(Screenshot grounding data)
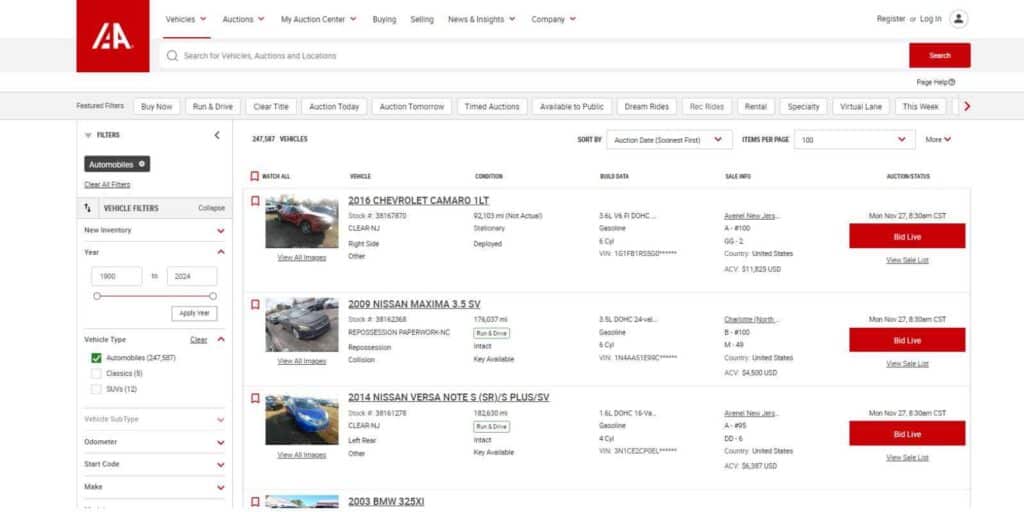
Task: Collapse filters panel with left arrow icon
Action: [217, 135]
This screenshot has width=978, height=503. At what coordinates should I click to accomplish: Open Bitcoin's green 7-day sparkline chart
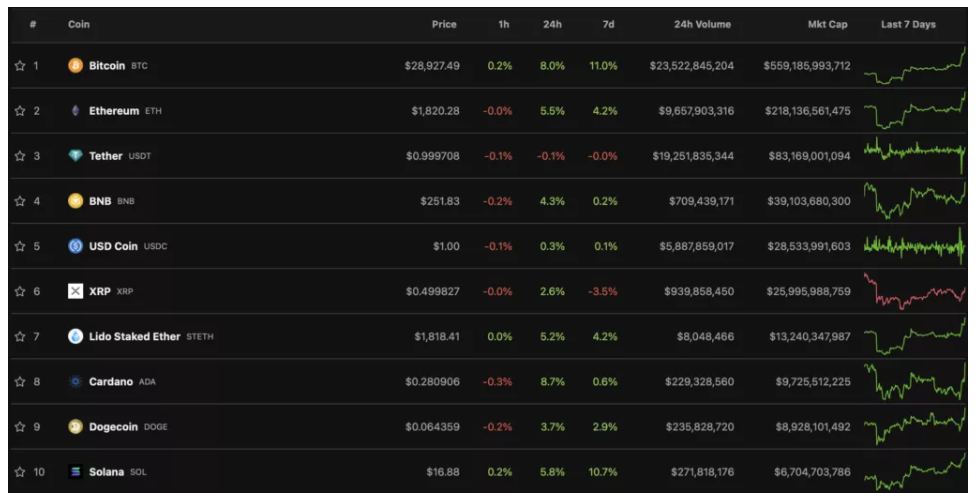914,66
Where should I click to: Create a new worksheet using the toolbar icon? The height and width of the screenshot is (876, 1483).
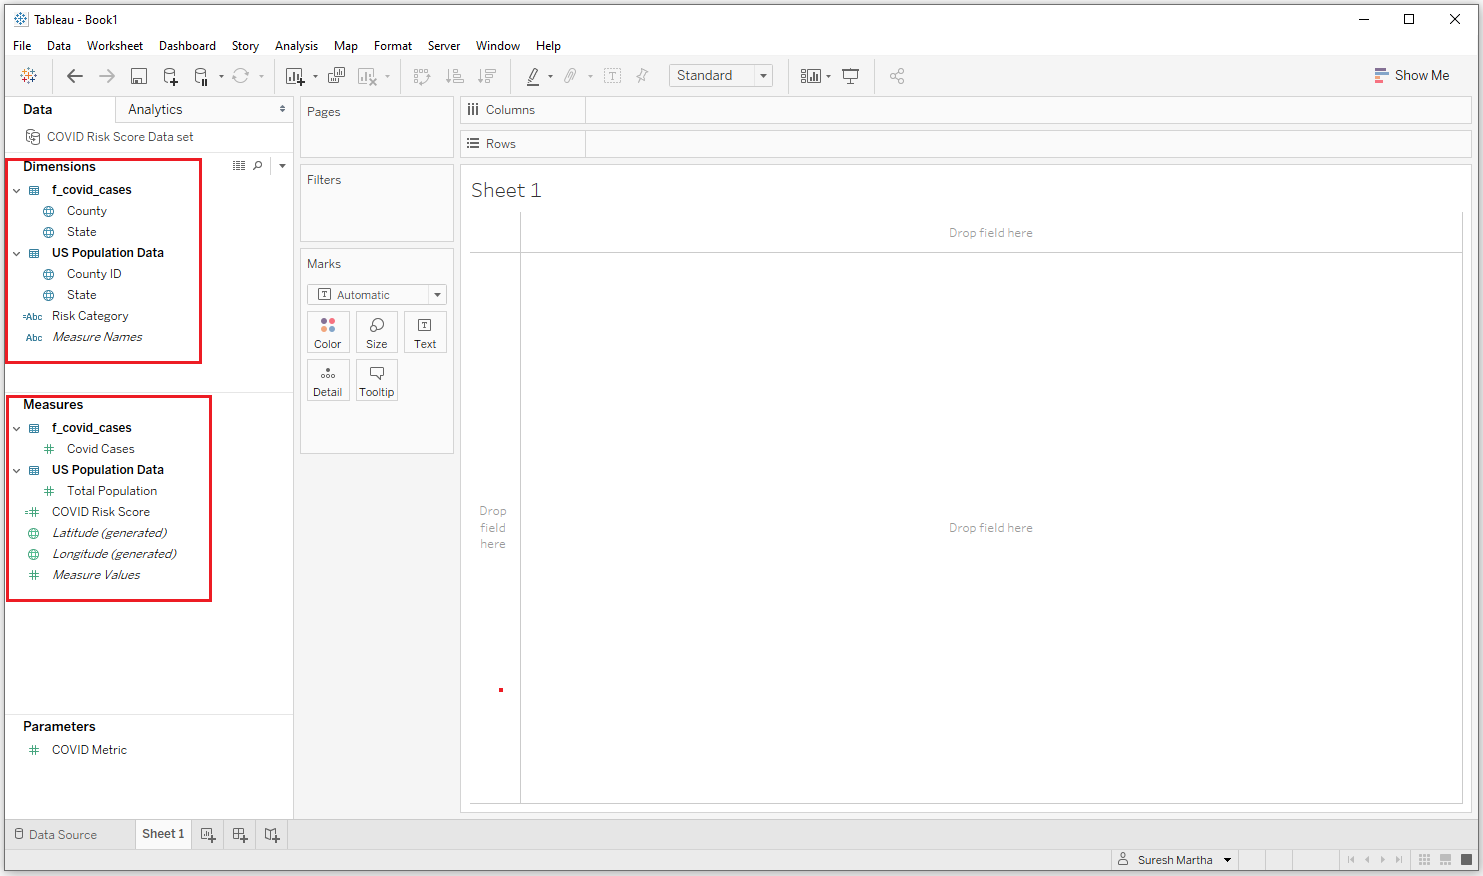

__Problem requirements__: Write out exactly the lines from the one containing "This screenshot has" through the end of the records above, both included, leaving all pictures out.

__Solution to the problem__:
This screenshot has width=978, height=503. At what coordinates should I click to accomplish: Open Bitcoin's green 7-day sparkline chart
914,66
Where should I click to: Create a new worksheet using the toolbar icon? The height and width of the screenshot is (876, 1483).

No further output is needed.